Some of the tone recalled the days when you could get a very nice bedside lamp with Top Value stamps; in the current version of Republican politics, the first test of any candidate is whether he or she subscribes to King's reliance on Judeo-Christian Family Values to pull a country of majority Christians out of its economic depths. Steve King says it better to his audience than I can:
"If we get the culture right, the economy will be right eventually.Meantime, Newt Gingrich, who has been spreading like crabgrass these days , rose to the podium with more assaults on lefties and the president. Armed with his own mathematical proofs, Newt bellowed: "There is a huge difference between Obama and the left and 80 pct. of the American people." Of course, you never know what American people Newt is hanging out with. Some observers had hoped that he he would satsifactorily explain the huge difference between supporting a no-fly zone in Libya one day and rejecting it the next.
Haley Barbour joined others in promising that tax cuts would produce jobs (unfortunately not for the armies of workers laid off because of shrinking budgets). That audience-friendly proposal is much like the first line of a classic poem without a follow-up line.
But back to values. Michele Bachmann, whose head has become a revolving turret that nails every moving object in Lib-land, told her cheering crowd: "It is the character and the values of our people - that's why I am so confident in our people in 2012".

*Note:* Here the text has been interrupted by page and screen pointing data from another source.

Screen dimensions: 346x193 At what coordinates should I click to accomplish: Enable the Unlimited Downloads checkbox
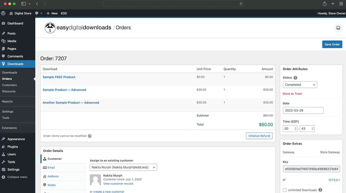click(284, 190)
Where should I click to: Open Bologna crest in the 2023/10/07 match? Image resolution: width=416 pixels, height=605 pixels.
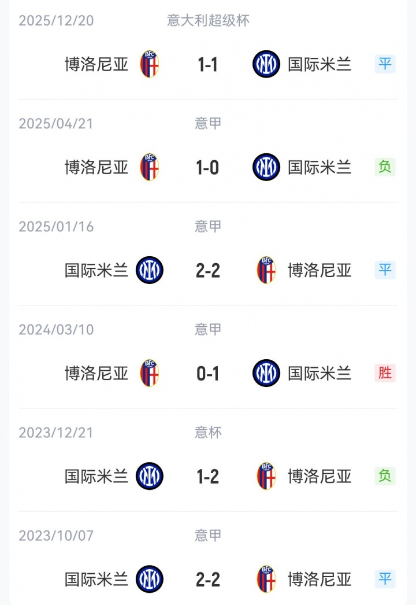266,579
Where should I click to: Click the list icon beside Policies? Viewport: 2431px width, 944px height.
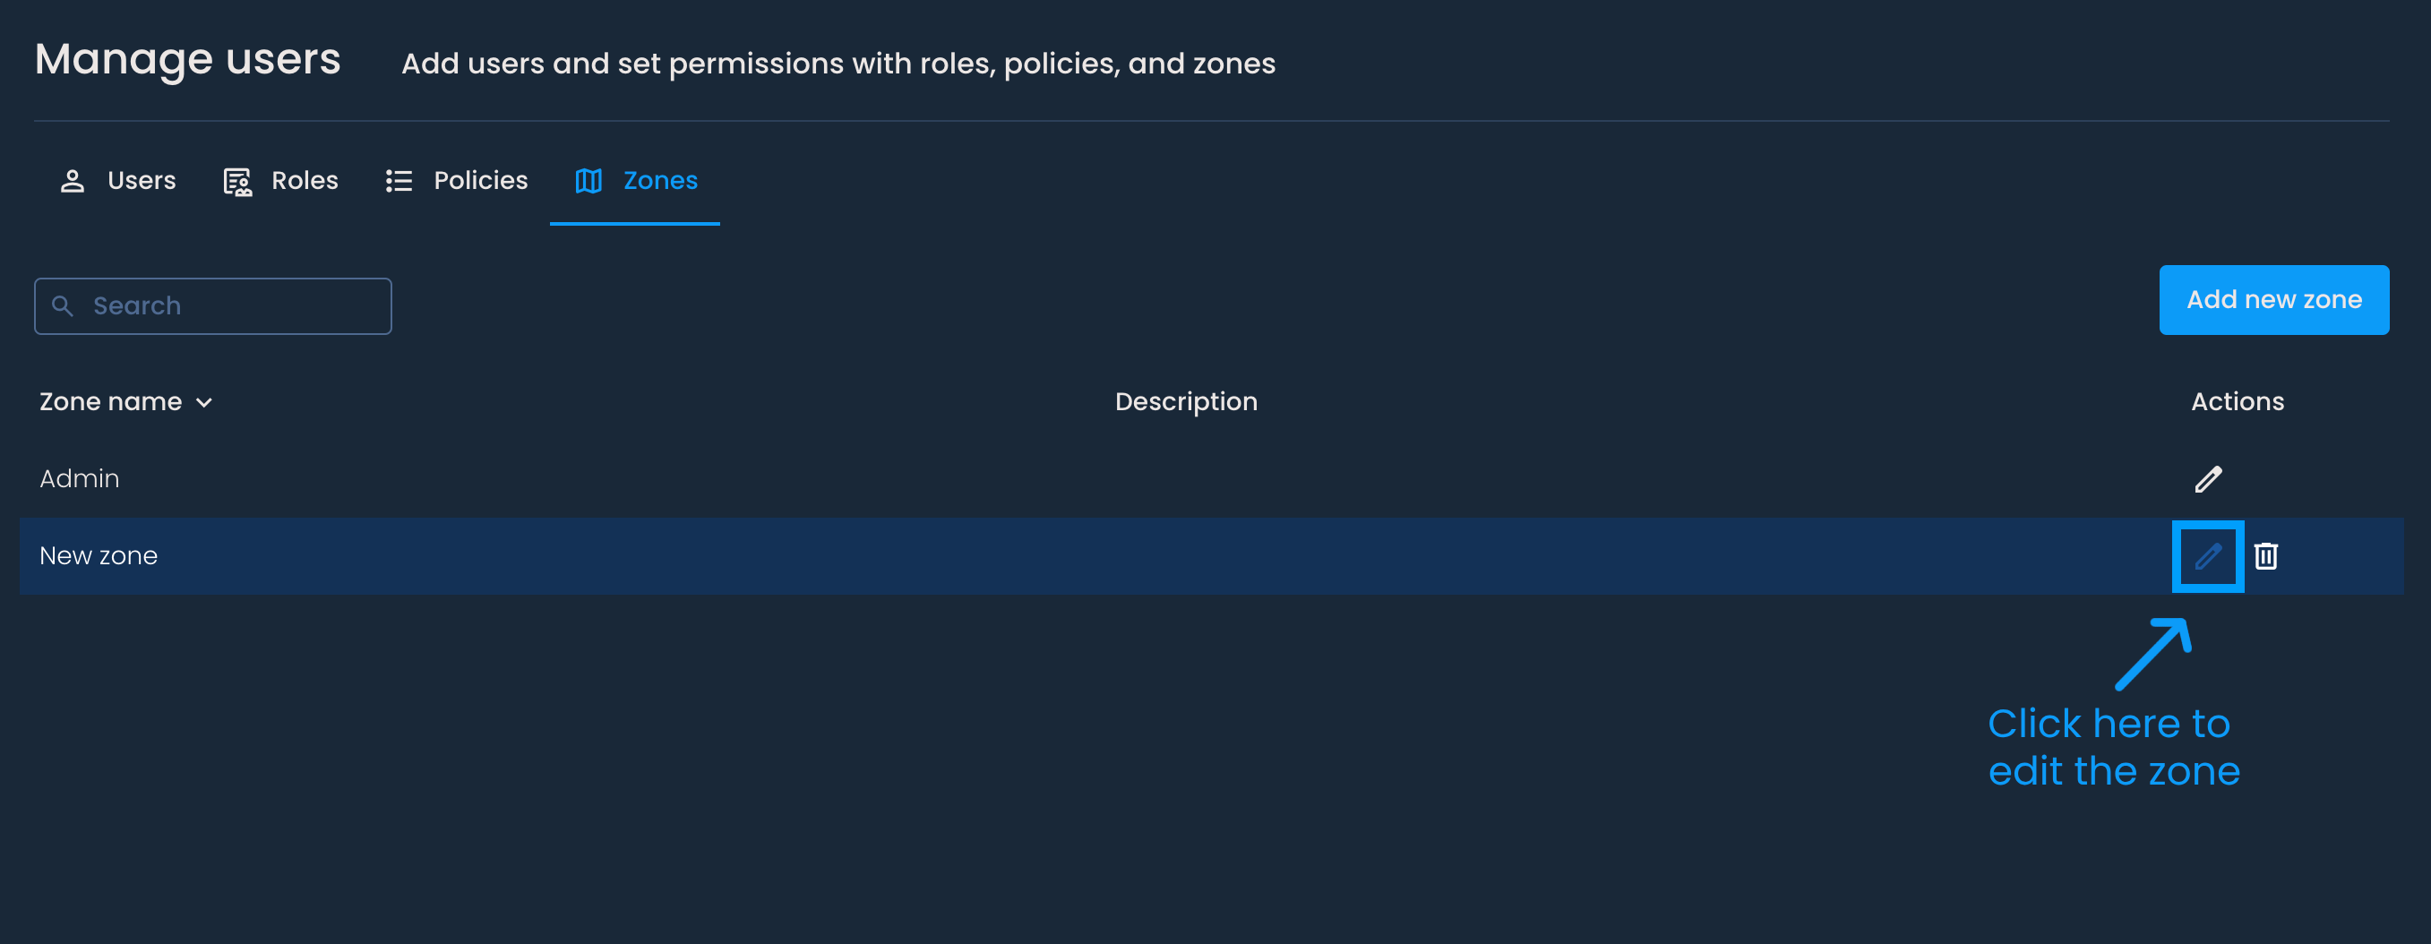pos(399,181)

That is a summary of what we can expect for nearly two years. I confess that I'm never sure what values these people are talking about. But I promise to let you know after I turn on the Top Value bedside lamp and open a book. The lamp is now in the realm of heirlooms. Can't say that the giant leap for mankind in Des Moines produced anything of that lasting value
PS. Oops. Did I forget to mention prexy hopeful Herman Cain's economic dialectic? Or John Bolton's hawkish remedies for Iran? You didn't miss a thing.